The setup, the dialogues, and the visuals don’t seem to belong to this era. That would have been alright if the characters didn’t approach modernity but unfortunately, the film seems to be stuck between the modern and the old ideas.
Netflix’s new film, Tribhanga starring Kajol tells the story of three generations of an unconventional family. It is very plain and tries to find the emotional connection throughout the film but it is unable to do so. The intentions and the plot looks good on paper but on screen, things don’t seem to come together. Tribhanga tries to capture various themes in one film but it never pauses to examines itself, in fact, it doesn’t even stop for the audience to embrace a particular theme. Maybe if the film would have been longer then it might have looked better but all the other elements of filmmaking don’t seem to help the film in any way.
First of all, I want to talk about the very last shot of the film. The camera zooms into a family portrait in which a character is seen holding a book whose cover is the same family portrait and then the camera goes on an infinite loop. Almost like you have landed in the time loop of Doctor Strange. This type of final shot was a bit popular when the loop effect was a new discovery but now it can surely cause dizziness. Remember those Windows Media Player Graphics which use to start whenever we played a song, the final shot is much similar to that sort of optical illusion. Now let’s talk about the whole film, much like the final shot the filmmaking style of this movie seems very dated. The setup, the dialogues, and the visuals don’t seem to belong to this era. That would have been alright if the characters didn’t approach modernity but unfortunately, the film seems to be stuck between the modern and the old ideas.
Anu ( Kajol) is a famous Bollywood actress who has turned into a great classical dancer. Her mother, Nayantara ( Tanvi Azmi) is a famous writer but we soon come to know that they don’t have a good relationship. Milan (Kunal Kapoor) is a big fan of Nayan’s work and is trying to write her biography. Nayan suddenly gets a brain stroke and Anu’s performance is interrupted in between and she rushes to the hospital. Milan wants to know the side of Anu but Anu keeps cursing him and declines his offer. An incident from the past haunts her and a daughter gets to know his mother from a different perspective.
Now, Nayantara was a determined writer, she left her in-law’s house so that she could continue her writing. Due to this, Anu and her brother, Robi faced a heavy embarrassment at school. In a poorly constructed sequence, we are shown that Anu’s class teacher asks her that are her parents divorced? and why does she carry the surname of her mother? Anu’s daughter Masha (Mithila Palkar) much like Sanya’s character in Shakuntala Devi, has seen the epitome of flashy feminism in her mother but she supports her mother and hides all the insults she faces because of her. In order to undo and not follow the path of her mother, she marries into a conservative family. These ideas look promising but on screen, they appear to lack depth and any sort of emotional connection.

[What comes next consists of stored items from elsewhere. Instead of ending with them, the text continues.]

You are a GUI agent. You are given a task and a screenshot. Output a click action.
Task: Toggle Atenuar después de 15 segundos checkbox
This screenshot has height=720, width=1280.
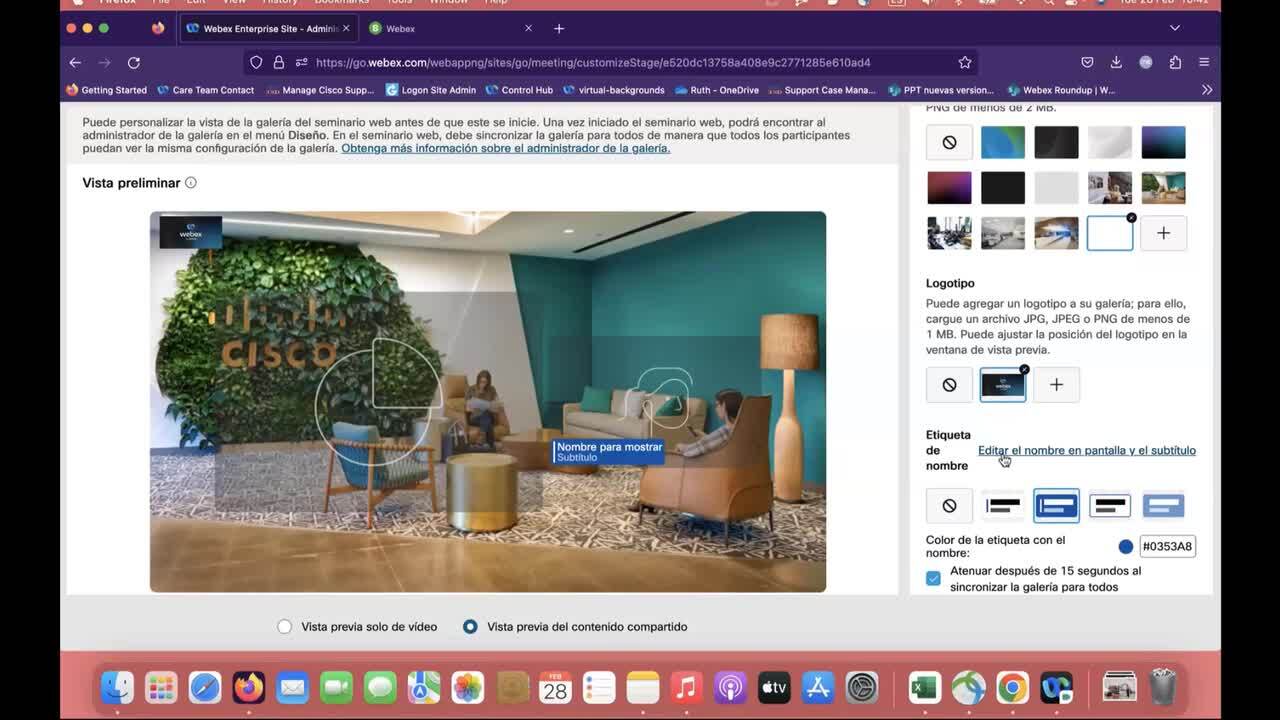click(x=933, y=579)
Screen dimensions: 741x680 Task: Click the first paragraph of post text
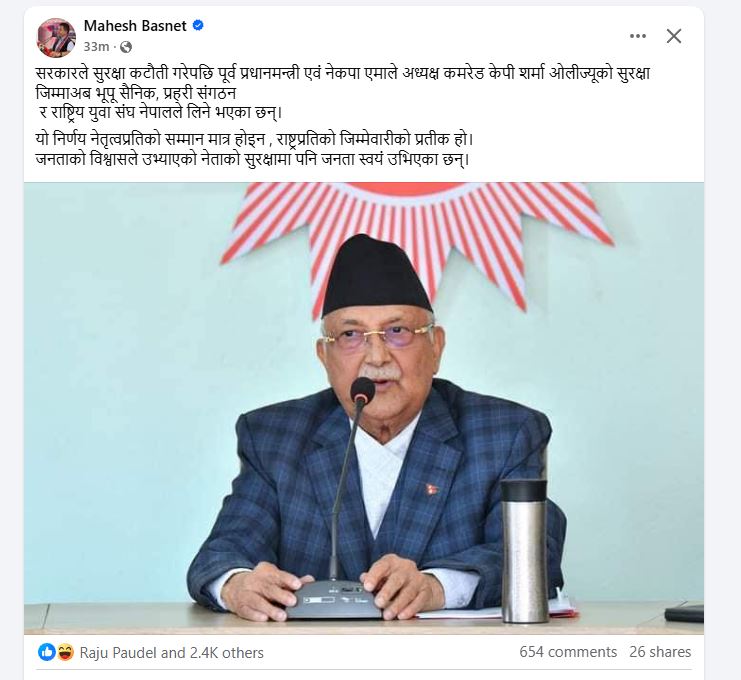coord(343,93)

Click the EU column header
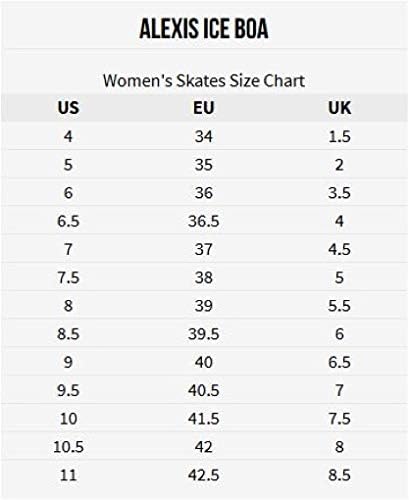pos(204,108)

The majority of the film is lead by Kajol but she wasn’t up to the mark. At places, she overdid her rudeness to other characters. And in places, where she needs to be emotional, she appears to be too hard on herself. Others were there for a limited time and they all performed in a mediocre manner, nobody got much space or material to shine themselves. Music work is too lousy and was very average.
Overall, Tribhanga has some interesting points for all its characters but the end result is unsatisfactory and the dated treatment it gets makes the film more skip-worthy.
Cast: Kajol Devgan, Tanvi Azmi, Mithila Palkar.
Director: Reenuka Shahane.
Verdict: Disappointing, has elements to be interesting but everything doesn’t seem to come together.